The House of Representatives passed legislation Nov. 29 that temporarily halts the 23 percent cut in Medicare physician payments that was to take effect Dec. 1, MedPage Today reports.

Washington - The House of Representatives passed legislation Nov. 29 that temporarily halts the 23 percent cut in Medicare physician payments that was to take effect Dec. 1, MedPage Today reports.

The Senate passed the same measure Nov. 18. The bill awaits President Obama’s signature.

The measure gives physicians a 2.2 percent increase from 2009 Medicare reimbursement rates through the month of December and delays a payment cut for providers in the Tricare program that was scheduled to take effect Dec. 1.
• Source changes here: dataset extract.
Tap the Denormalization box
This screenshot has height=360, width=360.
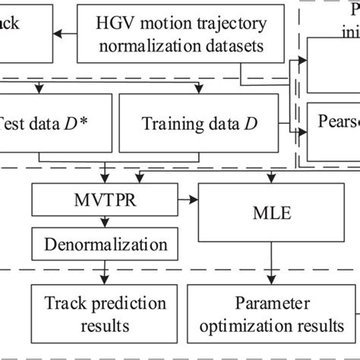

The American Medical Association (AMA) has been backing a $15 billion, 13-month extension of the so-called “doc fix” that would shield physicians from a Medicare reimbursement reduction until 2012.

In a prepared statement, AMA President Cecil Wilson, M.D., said, “While this short-term delay helps ensure that physicians can continue to care for seniors for the next month, congressional action early in December to stop the cut for one year will inject stability into the Medicare program and ensure that Medicare delivers on its promise of health coverage for America's seniors.”

Congress must pass another patch before Jan. 1 to prevent another scheduled cut, which would reduce total reimbursements for doctors treating Medicare patients by 25 percent from current levels.